**DATA FOR ANALYSIS**
Content starts
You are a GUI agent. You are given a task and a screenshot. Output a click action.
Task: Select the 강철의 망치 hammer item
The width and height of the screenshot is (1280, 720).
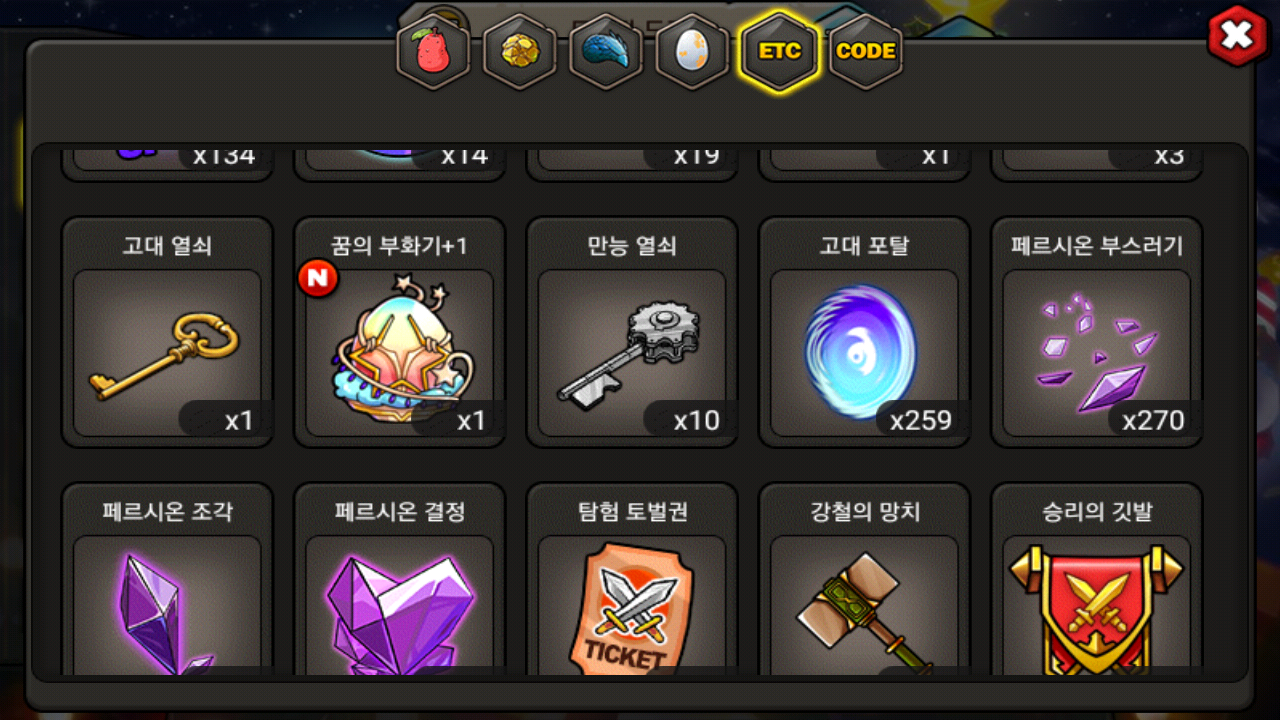[864, 580]
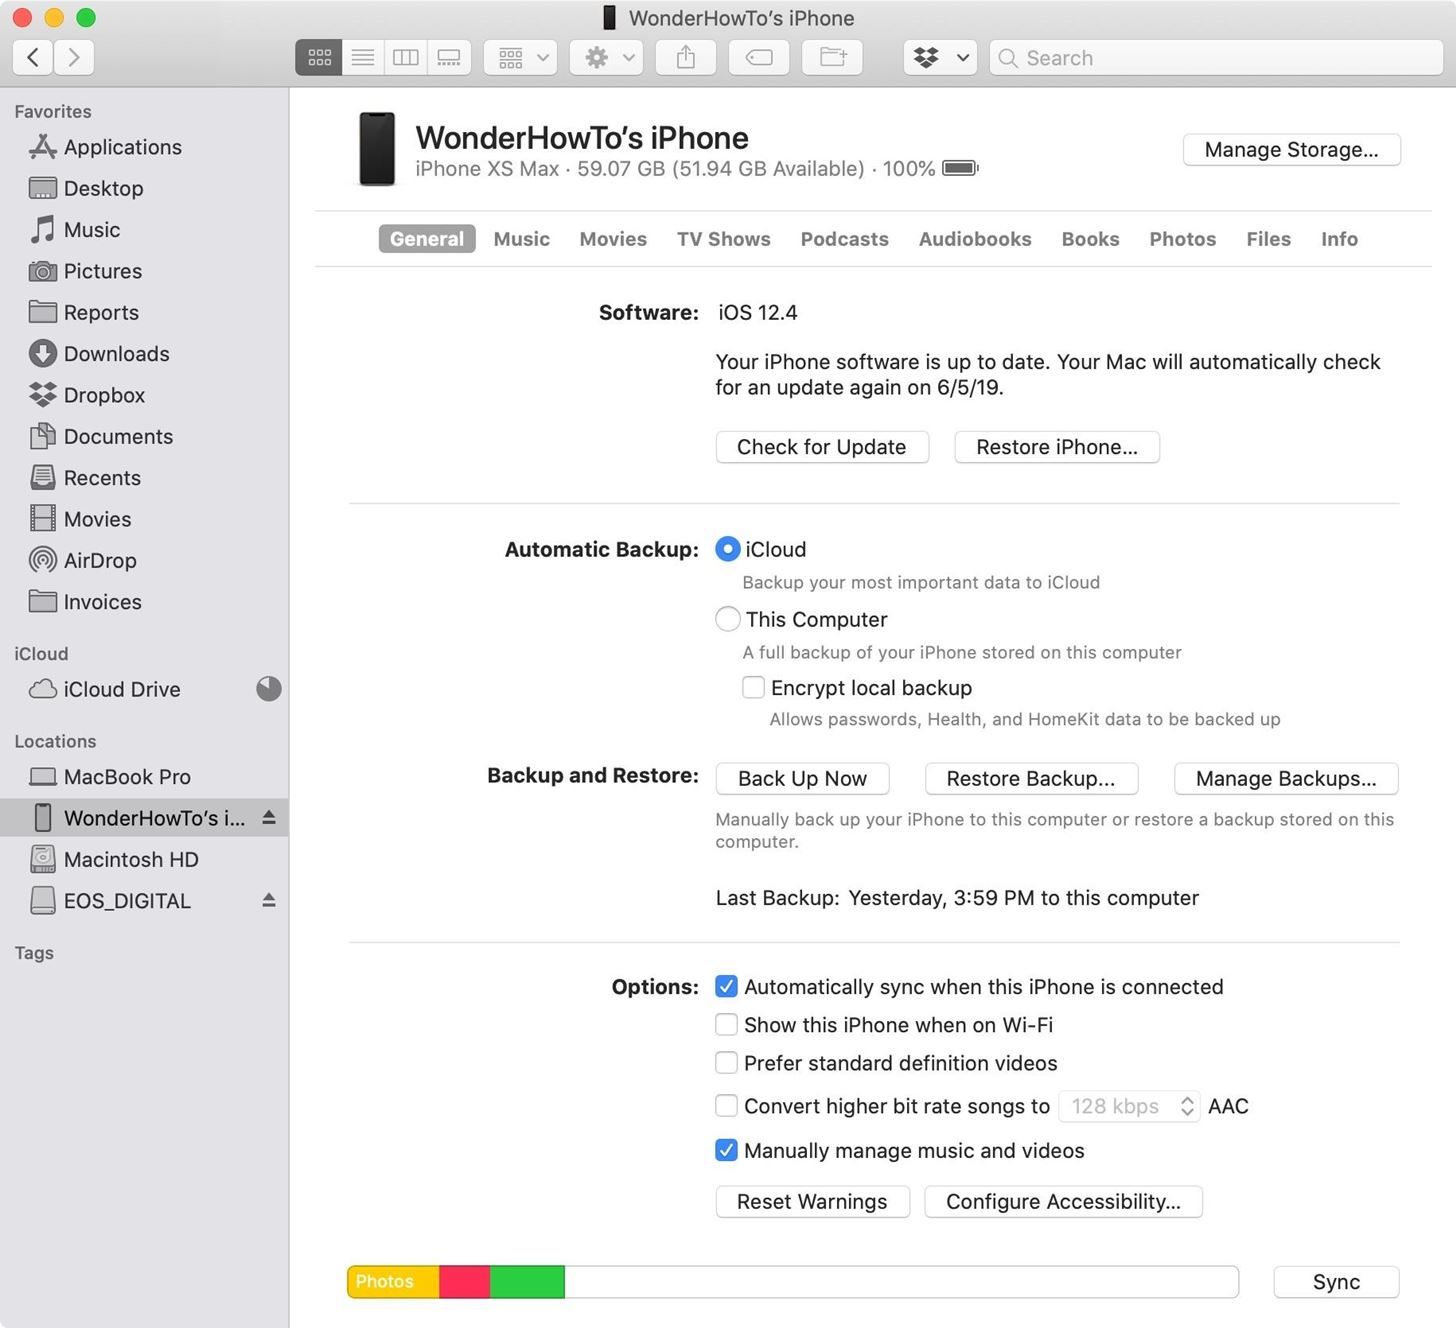Open the Photos tab
1456x1328 pixels.
(x=1182, y=239)
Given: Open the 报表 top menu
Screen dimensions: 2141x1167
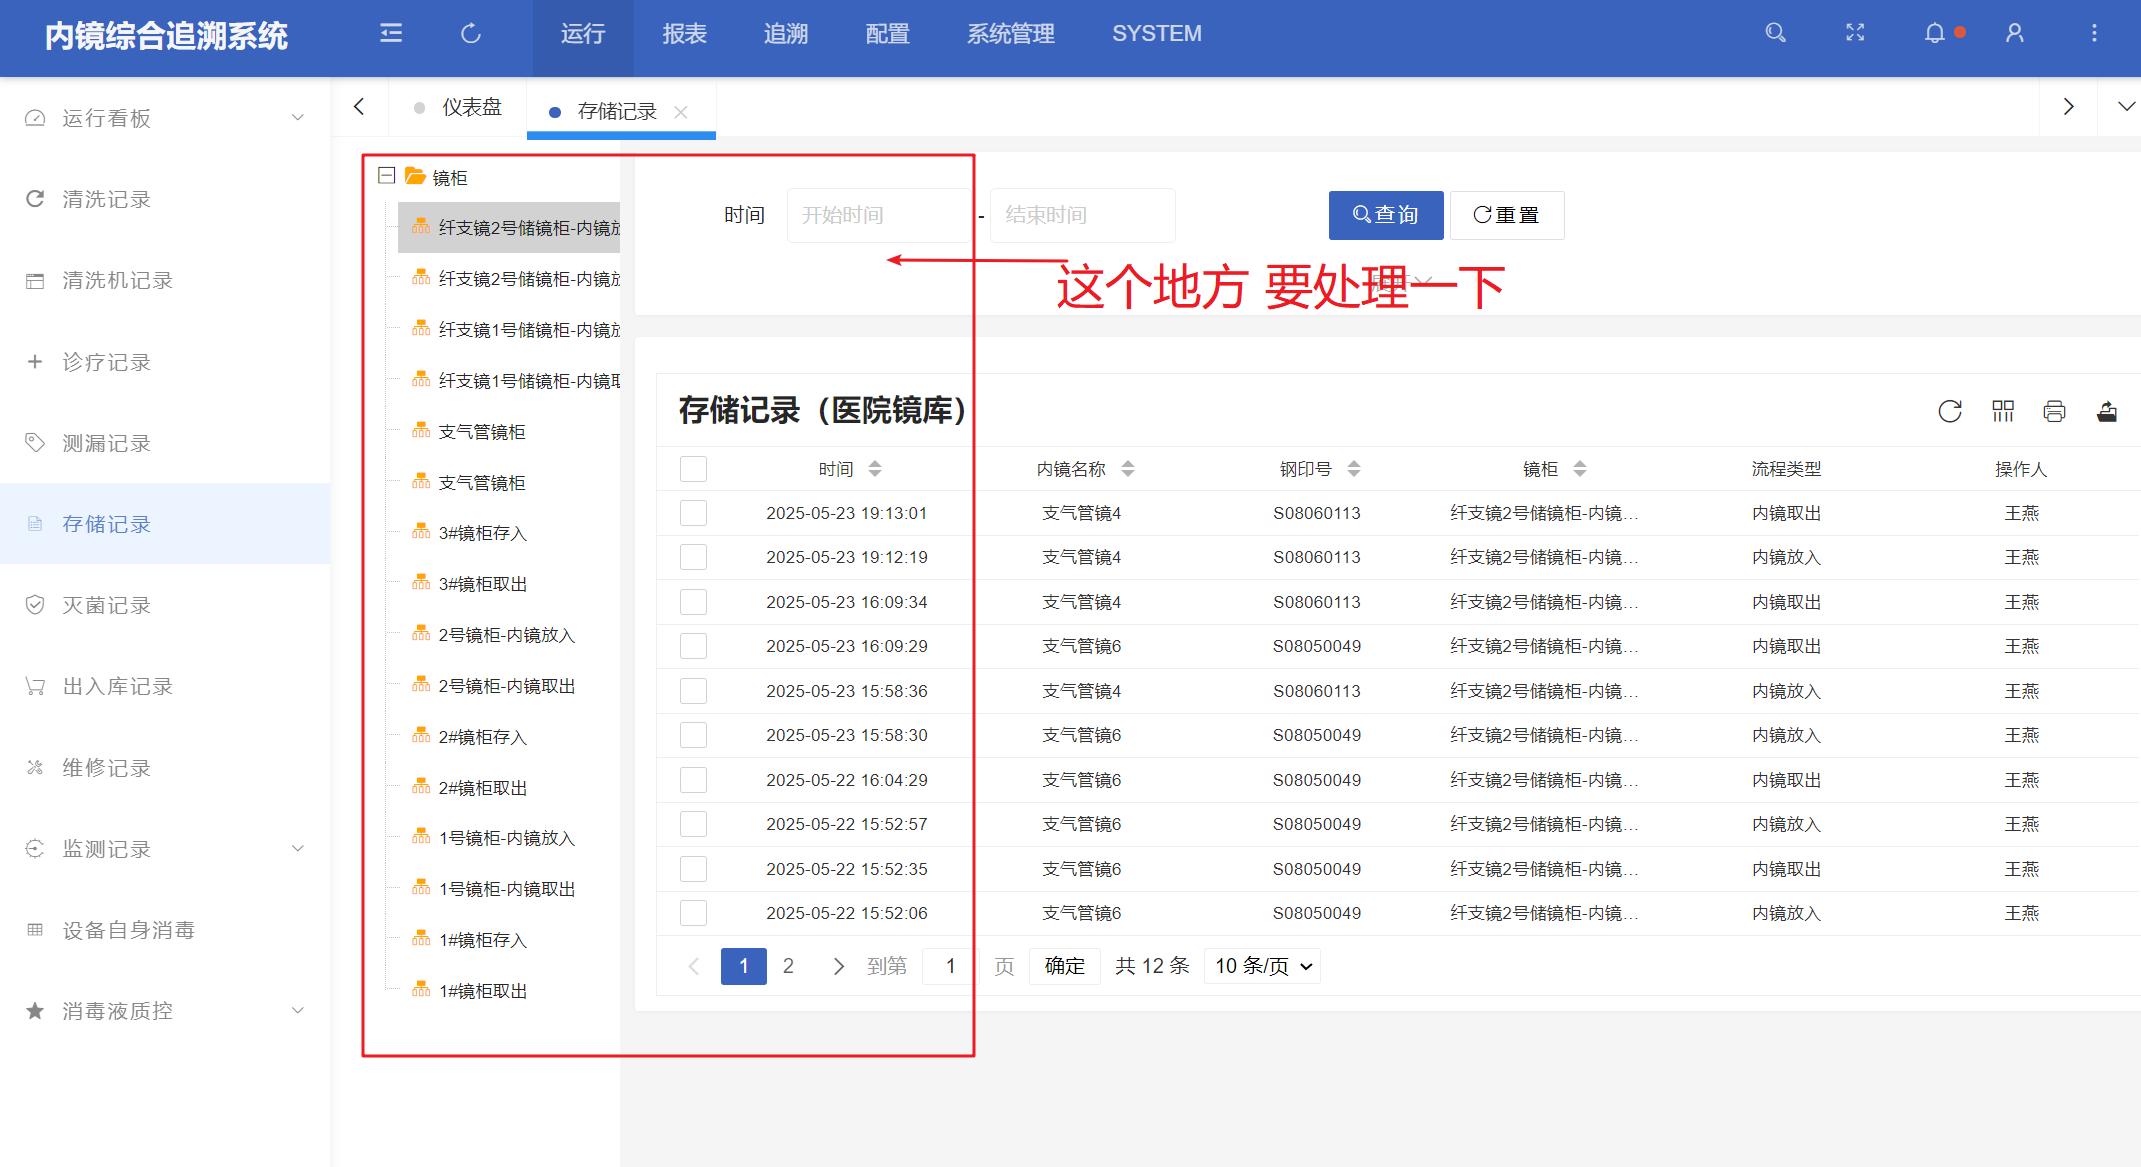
Content ends
**TASK STATEMENT**
Produce a verbatim copy of the listing, leaving out all pictures.

**ANSWER TO THIS PROBLEM**
You are a GUI agent. You are given a task and a screenshot. Output a click action.
Task: Select the 강철의 망치 hammer item
The width and height of the screenshot is (1280, 720).
[864, 580]
Open the Photos tab
1456x1328 pixels.
(x=1182, y=239)
Given: Open the 报表 top menu
Screen dimensions: 2141x1167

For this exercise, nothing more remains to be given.